Pipe on the other hand is a system where multiple components are designed to interface with each other. It helps to think of the pipe sizes as gages instead of any sort of dimension, as 1" pipe doesn't measure 1" anywhere on it. The ID will be close, but it is still oversize. So think of it is #1 gage pipe instead of 1". Pipe is standardized under the NPS system, called the Nominal Pipe Size. Which is basically a fancy way of saying "eh, it's close to 1" so we'll call it 1". Back in the early days of iron pipe the ID was very very close to being on inch sizes, and over time has drifted to what we have now. Kinda like how a 2x4 isn't 2 anythings by 4 anythings nowadays, even though it used to be.

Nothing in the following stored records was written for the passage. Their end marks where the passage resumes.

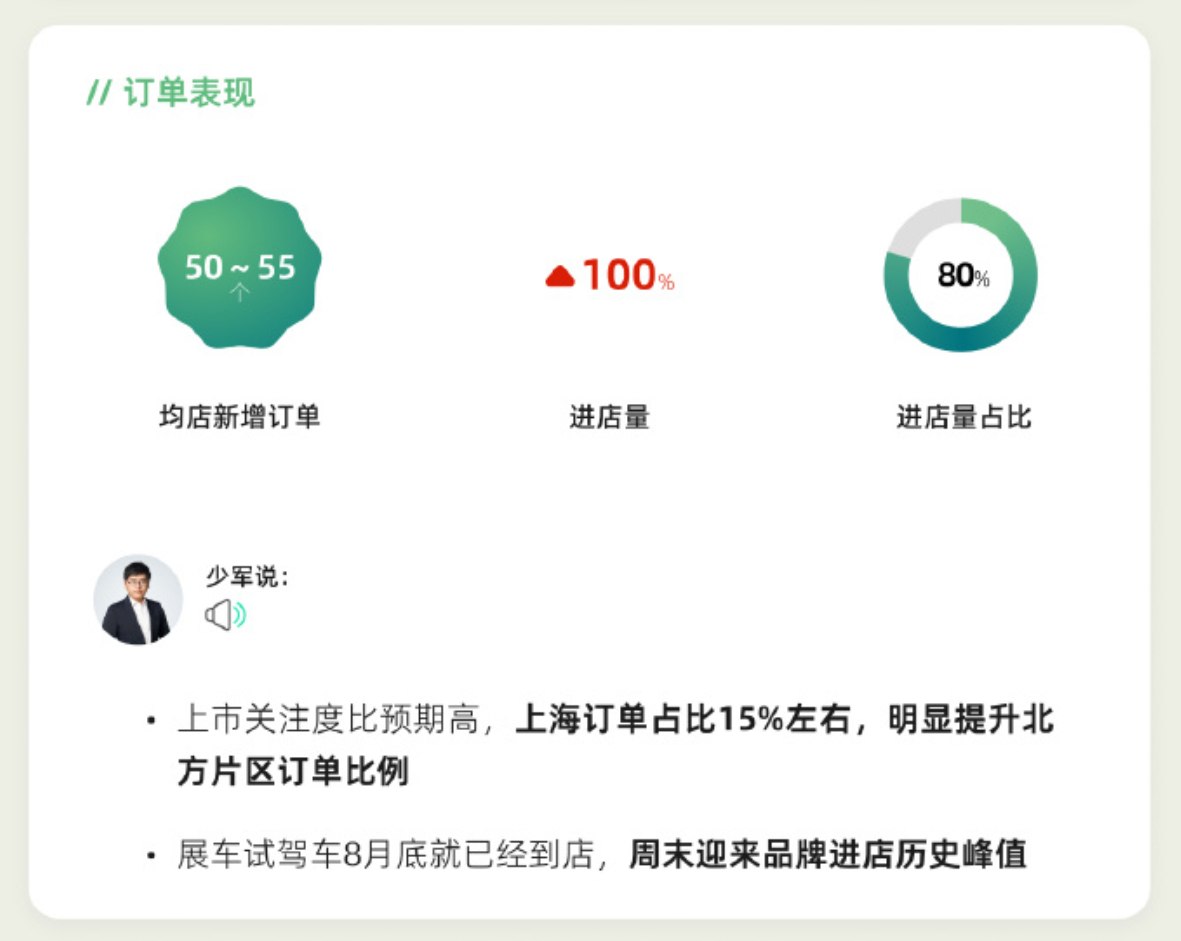Click the 80% value inside the ring
The width and height of the screenshot is (1181, 941).
tap(963, 275)
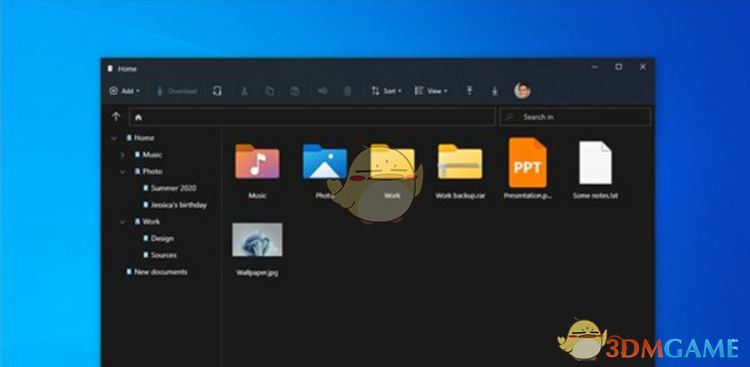Click the cut scissors icon in toolbar
The image size is (750, 367).
coord(244,91)
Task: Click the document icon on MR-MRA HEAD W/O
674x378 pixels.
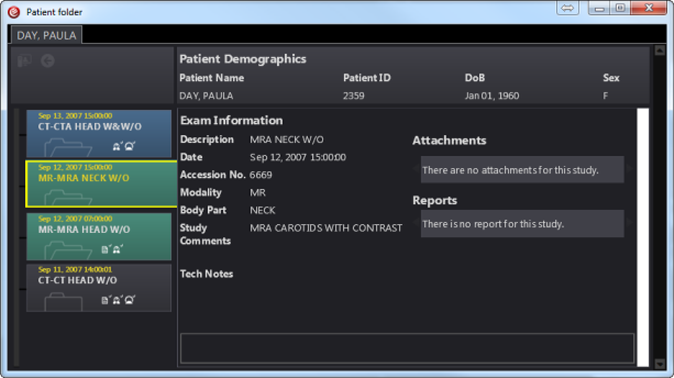Action: (x=104, y=249)
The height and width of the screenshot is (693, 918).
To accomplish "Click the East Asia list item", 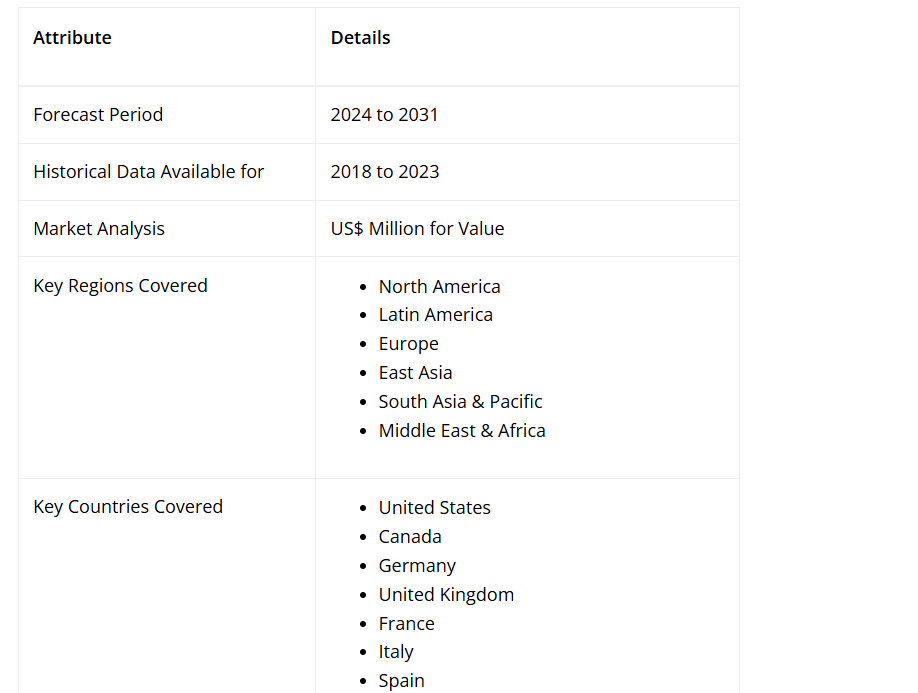I will pos(415,373).
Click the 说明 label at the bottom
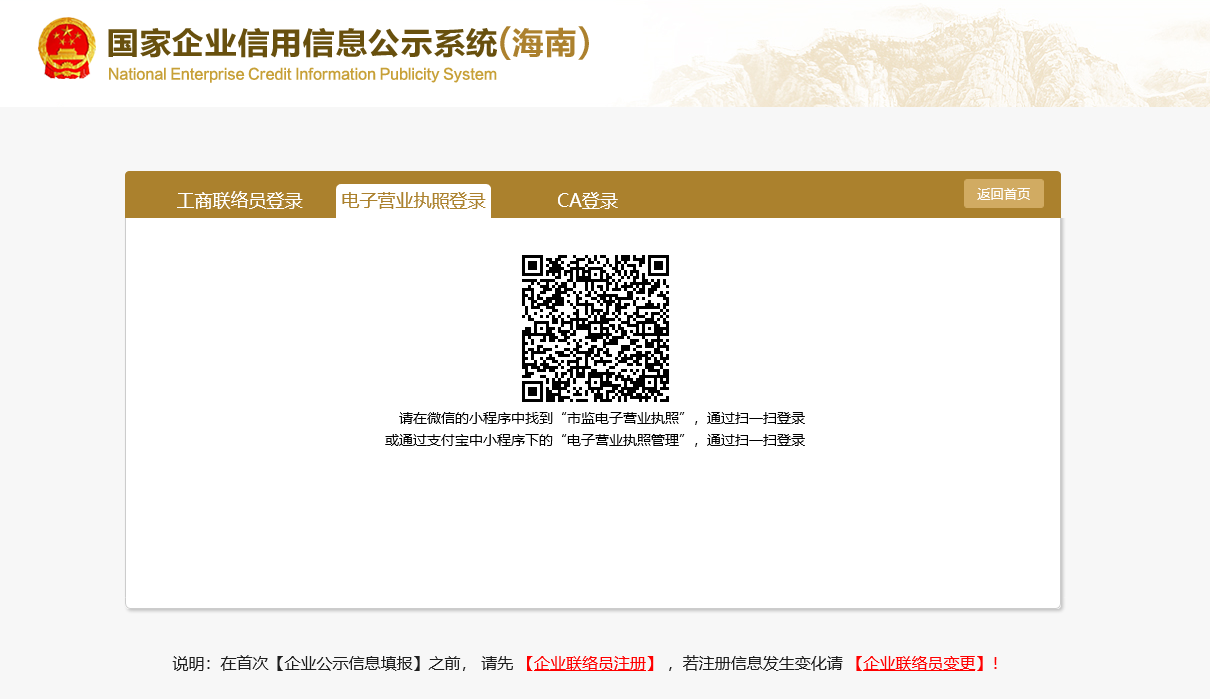The width and height of the screenshot is (1210, 699). click(x=191, y=663)
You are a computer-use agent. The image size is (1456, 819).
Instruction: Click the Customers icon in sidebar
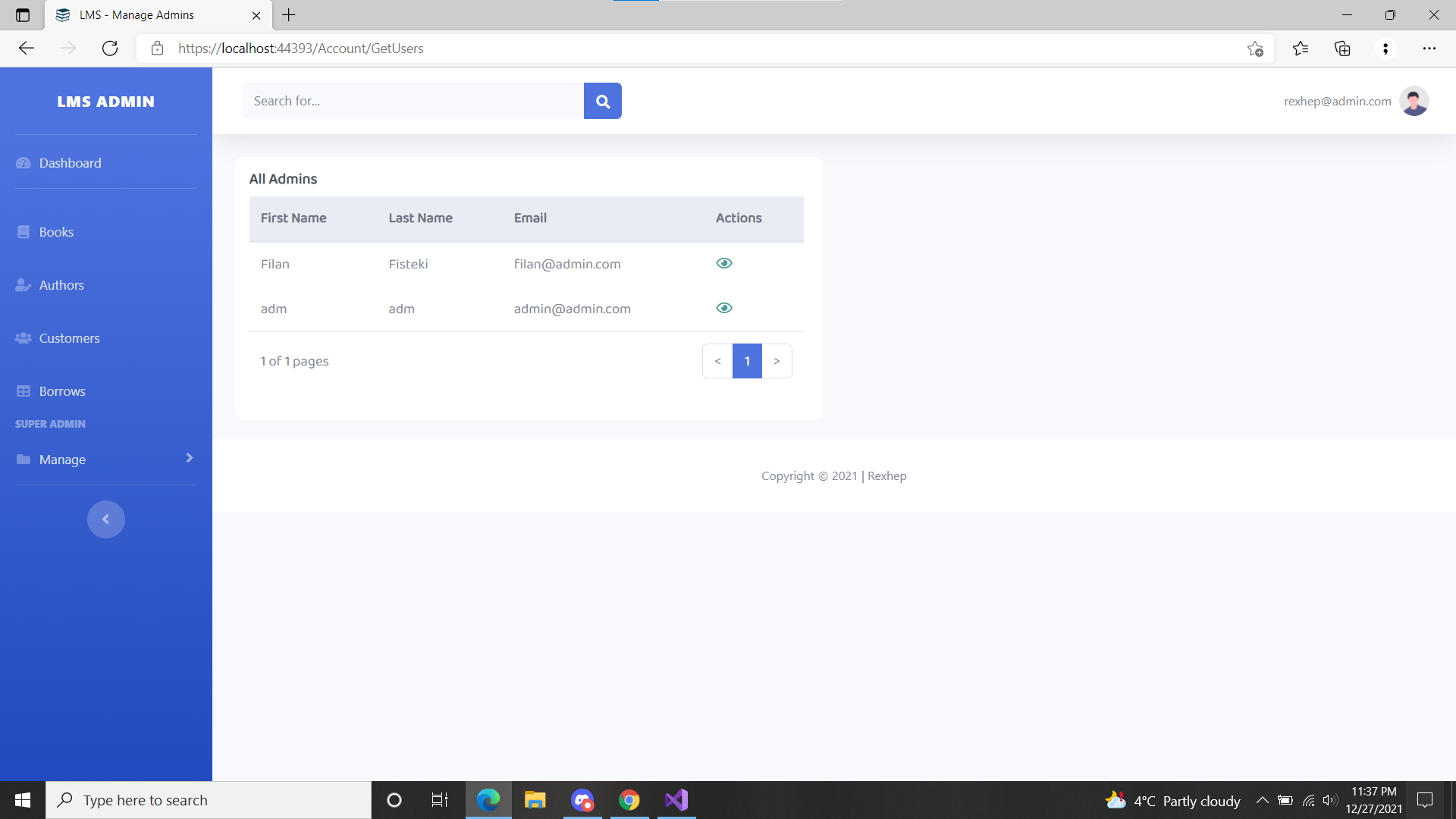[22, 338]
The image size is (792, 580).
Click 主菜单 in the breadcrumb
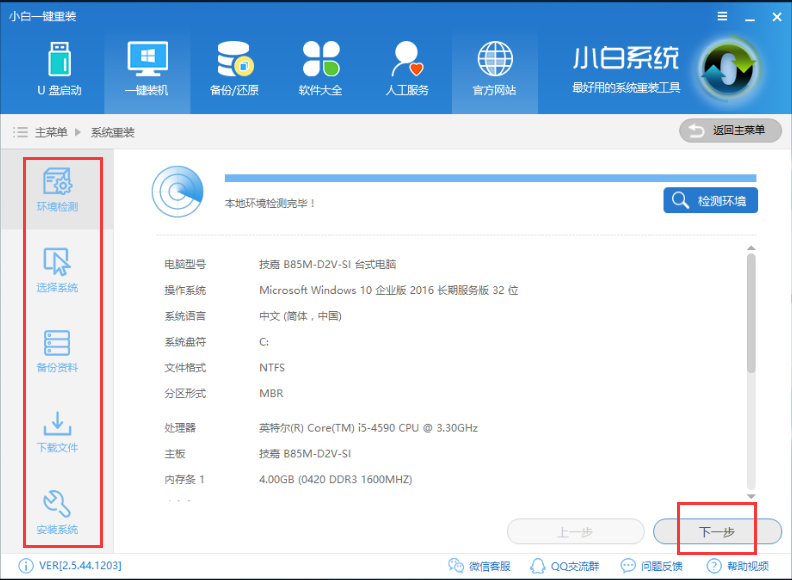51,132
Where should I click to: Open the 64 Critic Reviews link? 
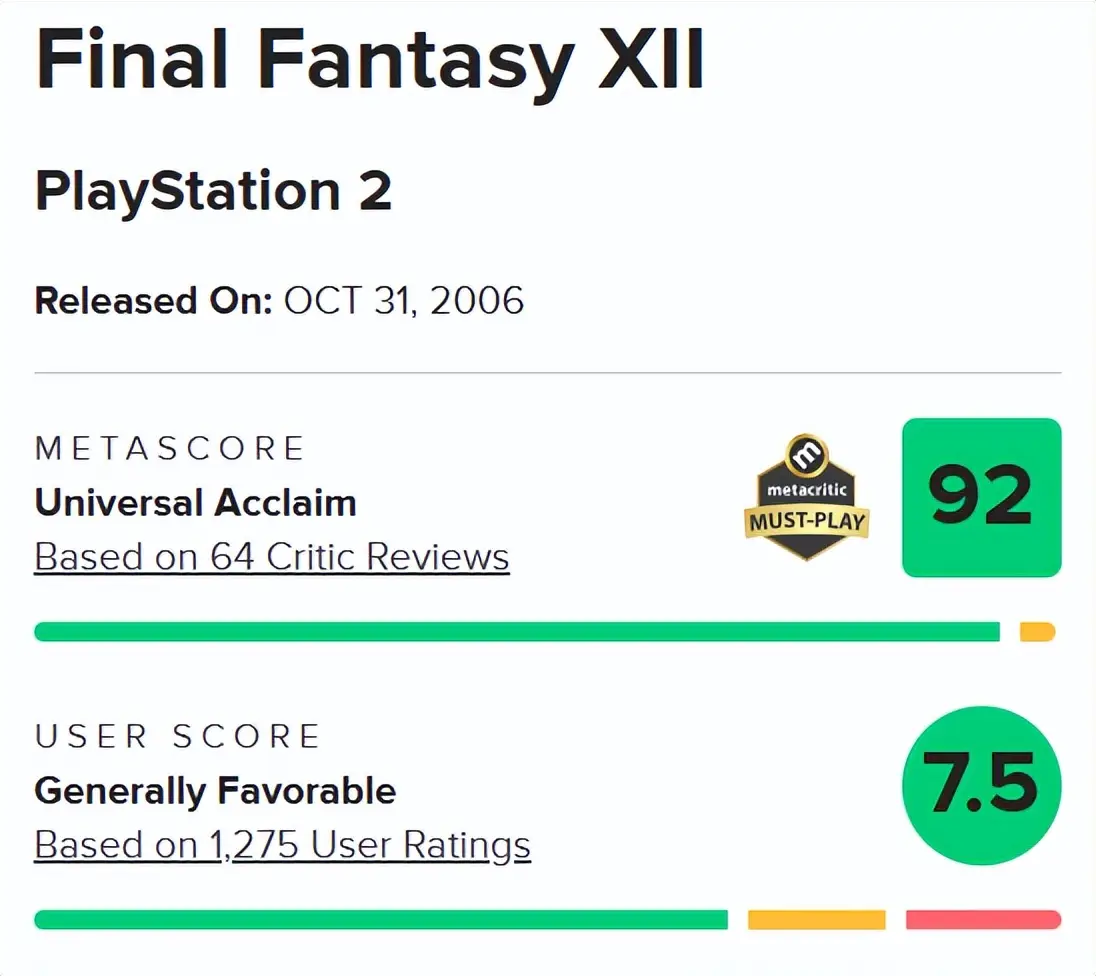click(272, 557)
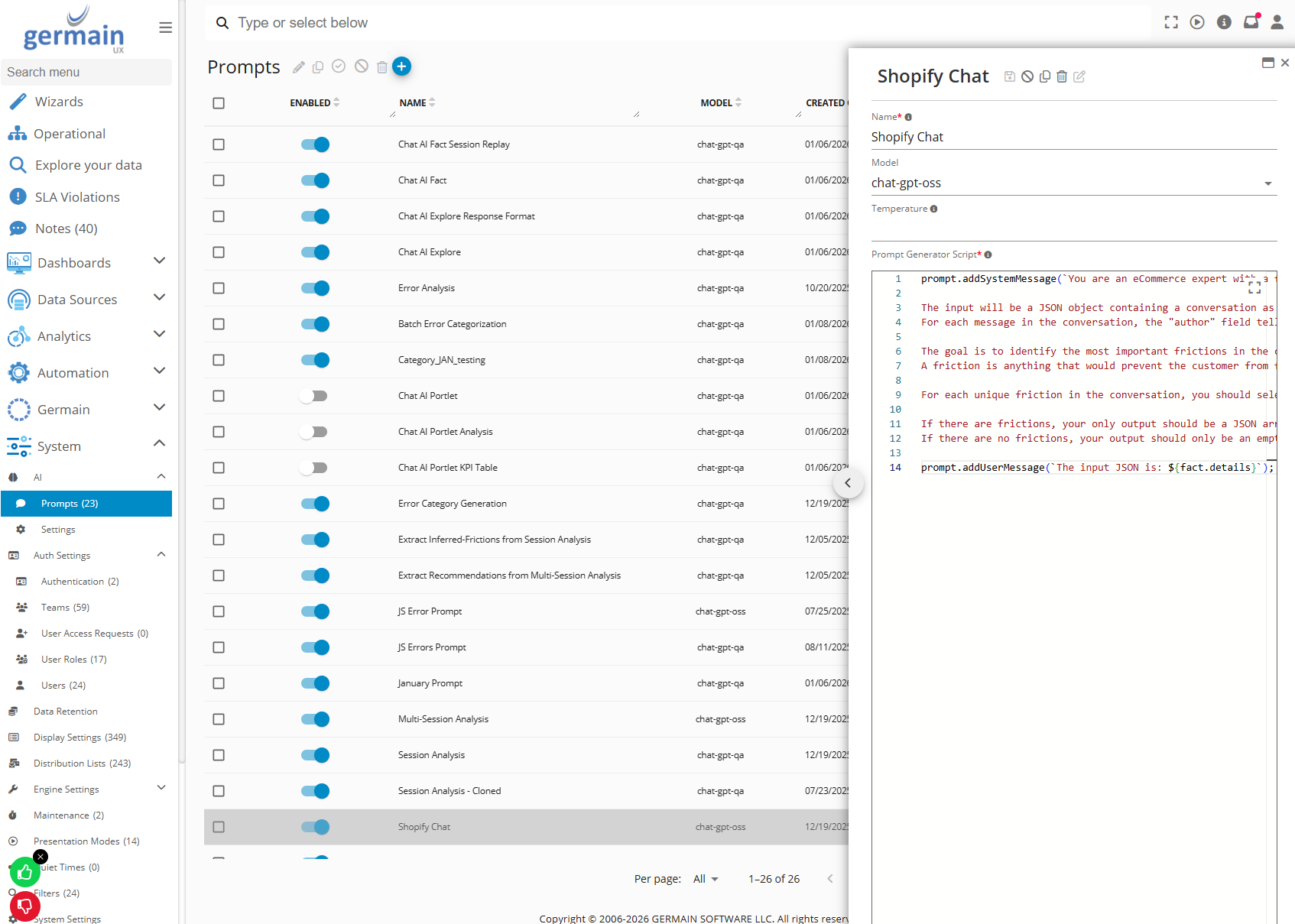
Task: Select Users (24) in sidebar
Action: pos(63,686)
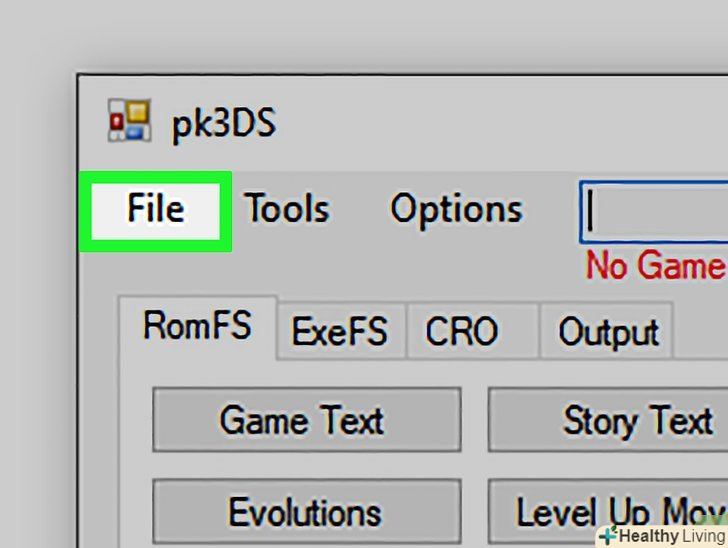Click the Healthy Living plus logo icon
Viewport: 728px width, 548px height.
coord(608,535)
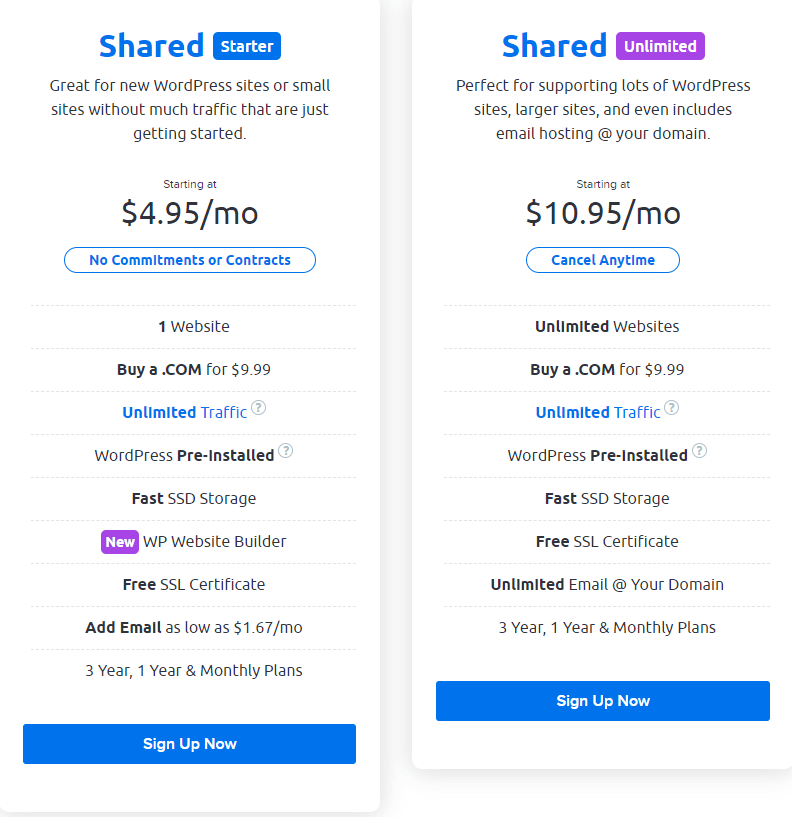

Pipe wall thickness is measured by a ratio of diameter to wall thickness called a schedule. The bigger the schedule, the thicker the wall for a given pipe size. Schedule 40 is standard wall, sch. 80 is heavy, sch. 10 is light. They go way up and way down in schedule, but at no point does the OD change. This is so threading tools, fittings and so on can be used on multiple different schedules. Pipe is often used to carry a product of some sort, but it is not what it is exclusively used for. Tubing is also used to convey liquids and gases, and pipe can be used in structural or other applications.

Bending tubing/pipe is a complex and tool intensive process to do well. It doesn't really matter what you're trying to bed, what matters is that you have the correct tooling to make the bends. Different benders and tools are optimized for different material sizes, thicknesses and bend radiuses. Good tube working equipment is expensive because it is hard to make good bends without good, dedicated tooling.

When you're making a bend, you're simultaneously stretching the outside of the radius and compressing the inside. All the while, the sidewalls are attempting to collapse. If the wall is too thin, you'll collapse the tube. If the dies don't support the side walls you'll collapse the tube. If you try to bend a tighter radius than the tooling is designed for you'll collapse the tube. It all has to be used in harmony together to get the desired result.

All this to say there really isn't a way to get nice consistent bends on a large variety of tube geometry with one tool. Each radius uses either a unique die or special adjustable dies on expensive equipment. The cheap hydraulic benders do an OK job of putting an offset kink in sch. 40 pipe, but they're pretty **** at doing much else.

What you have is either 1-5/8" x 16ga tube or 1-1/4 x sch 5 pipe. Neither of which is going to bend nicely without the right tool. I was trying to bend 1-1/2" x 16ga ss tube the other day in my JDSquared bender with the correct dies and it still wanted to kink after about 45 degrees on a 5.5" CLR, and this was because 16ga wall was too light to be bent at that radius with that tool. I can't see you getting good bends out of the pipe you have without spending some coin on nice tools or really going through a lot of effort.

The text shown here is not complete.